• **Your goal**
Write out the following listing's lines from the one with "This screenshot has height=793, width=726." to the one with "Click the account profile picture", exactly, with both included and no others.

• **Source data**
= Beginning of Section =

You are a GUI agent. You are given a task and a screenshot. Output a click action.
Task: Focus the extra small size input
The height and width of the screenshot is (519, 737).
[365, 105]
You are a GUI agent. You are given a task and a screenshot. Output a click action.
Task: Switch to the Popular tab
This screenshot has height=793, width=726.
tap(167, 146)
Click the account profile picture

= End of Section =
= Beginning of Section =

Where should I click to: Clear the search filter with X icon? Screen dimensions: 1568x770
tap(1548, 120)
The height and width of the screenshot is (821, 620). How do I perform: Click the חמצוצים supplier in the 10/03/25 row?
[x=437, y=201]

= End of Section =
= Beginning of Section =

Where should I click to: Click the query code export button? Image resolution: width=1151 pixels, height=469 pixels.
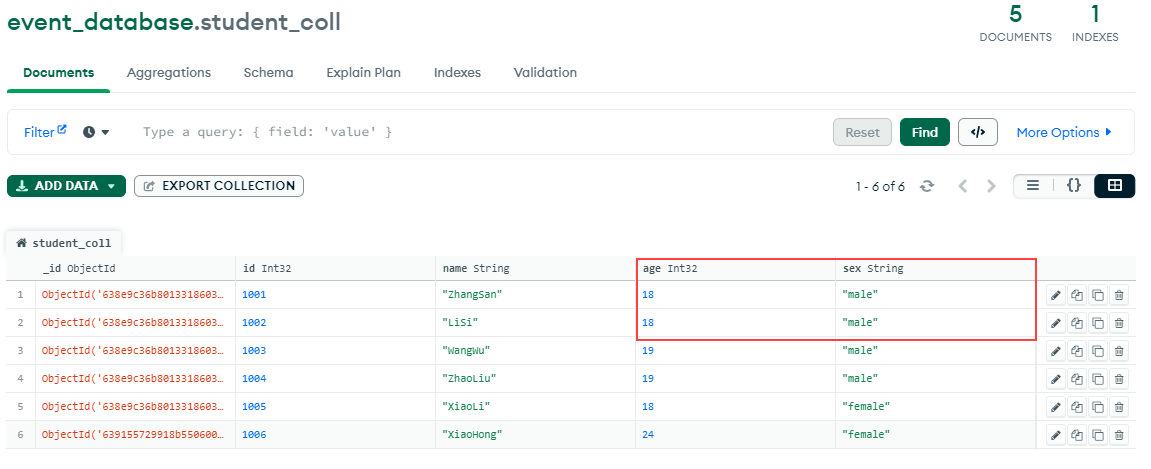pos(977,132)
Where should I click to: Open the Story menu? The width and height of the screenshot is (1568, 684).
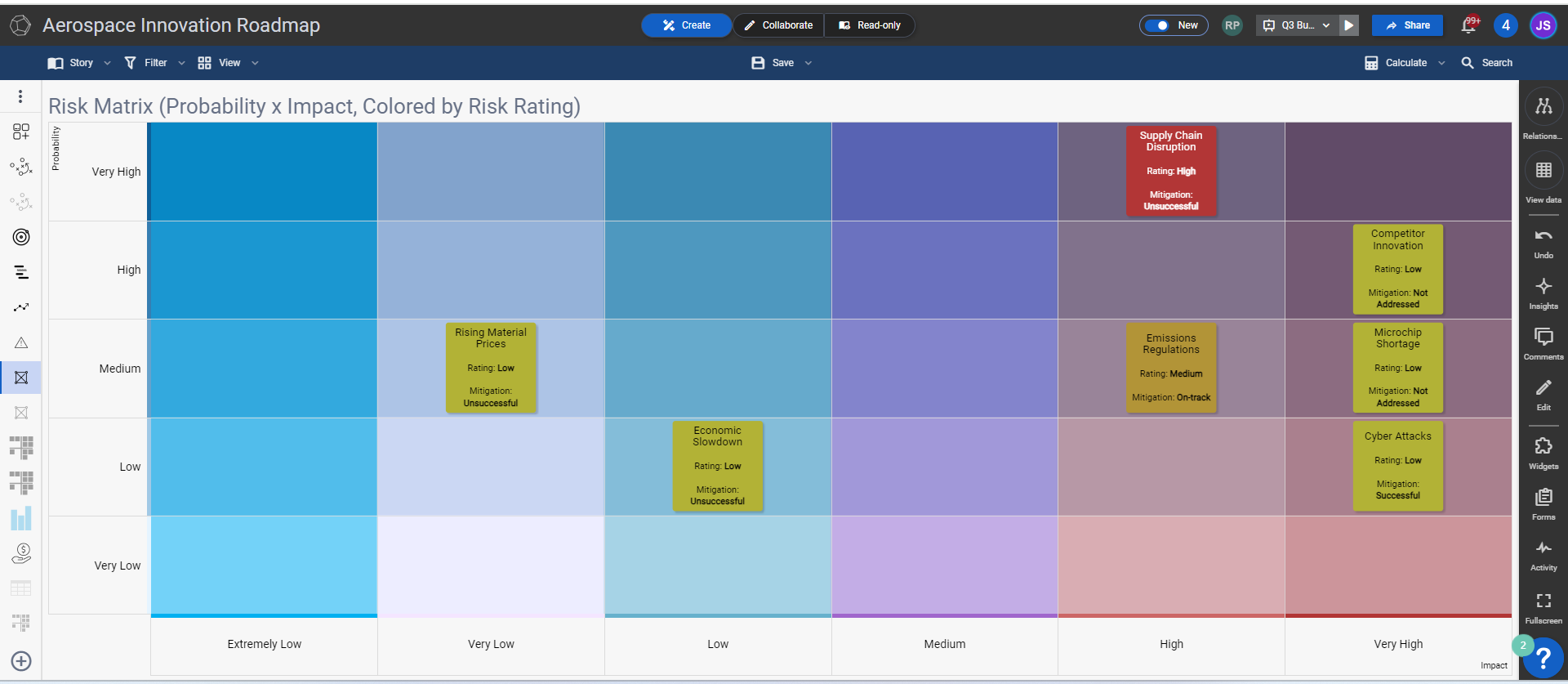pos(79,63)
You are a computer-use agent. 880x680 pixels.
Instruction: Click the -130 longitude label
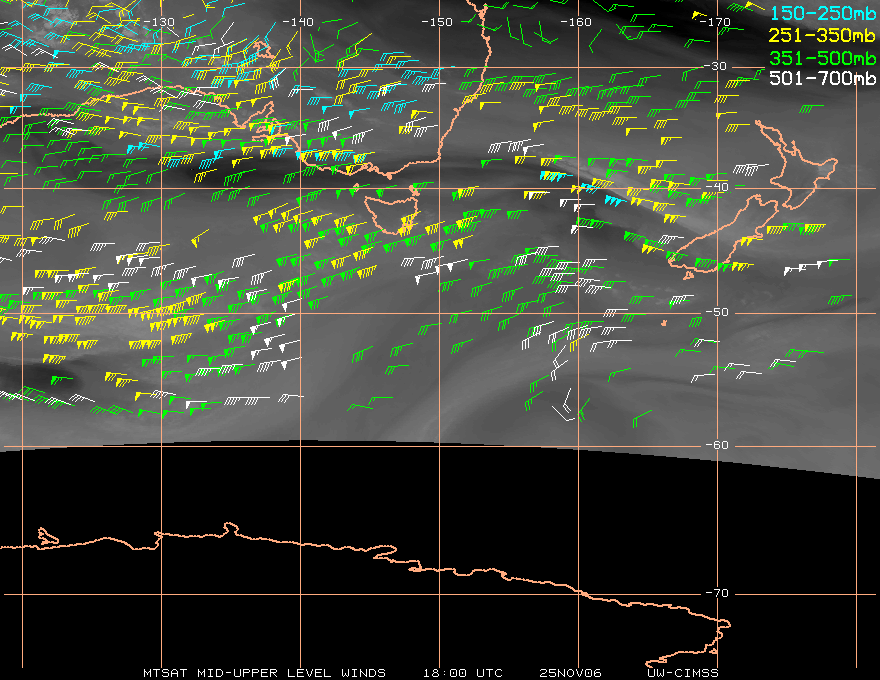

= End of Section =

• **Your solution**
This screenshot has height=793, width=726.
tap(167, 146)
Click the account profile picture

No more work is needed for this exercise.